The two models have different firing rules when two different input places do not have the same array. In array token Petri net structure, if a transition is labeled with a catenation rule and its input places have different arrays as token, then the transition is not enabled. But in column row catenation Petri net structure, a transition labeled with a catenation rule, its input places having different arrays as token, is enabled if the condition for catenation is satisfied. The array language generated in Example 4.2.1 cannot be generated by any array token Petri net structure.

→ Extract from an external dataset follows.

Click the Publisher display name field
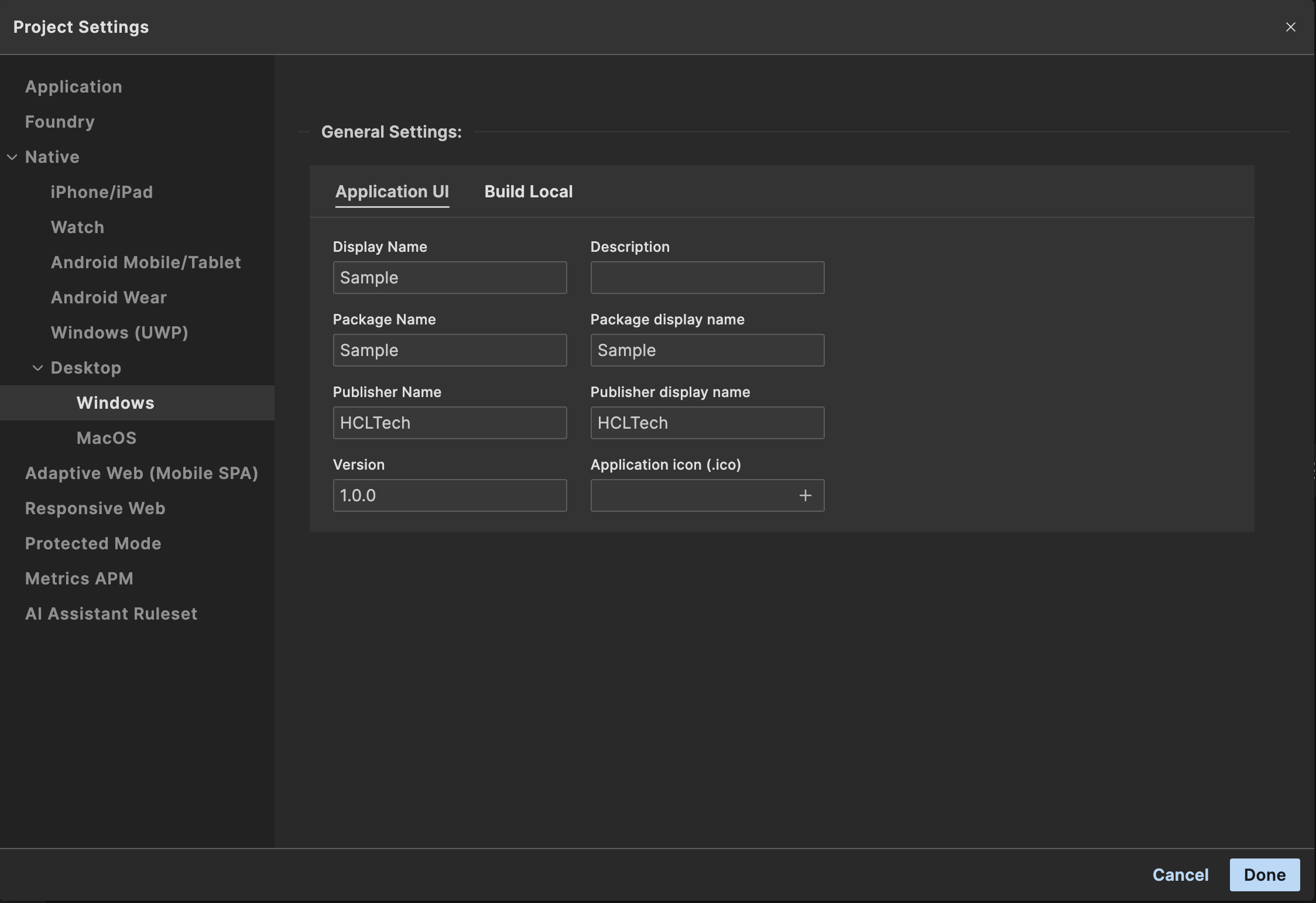The height and width of the screenshot is (903, 1316). pyautogui.click(x=707, y=423)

On the other hand, all transitions which are enabled in array token Petri net structure are also enabled in column row catenation Petri net structure. Hence, every language generated by array token Petri net structure can also be generated by column row catenation Petri net structure. Therefore, it follows that both \( \mathcal{L}( \mathcal{N} ) \) and \( \mathcal{L}( \mathcal{N}_{\mathcal{I}} ) \) are proper subsets of \( \mathcal{L}( \mathcal{N}_{\mathcal{CR}} ) \).

6 Conclusion

Examples have been given to analyze the differences in the firing rules and the generative capacity of the two models. The generative capacity of the array token Petri net structure with inhibitor arc is more than the generative capacity of array token Petri net structure. It has been proved that the column row catenation structure has more generative capacity than the array token Petri net structure.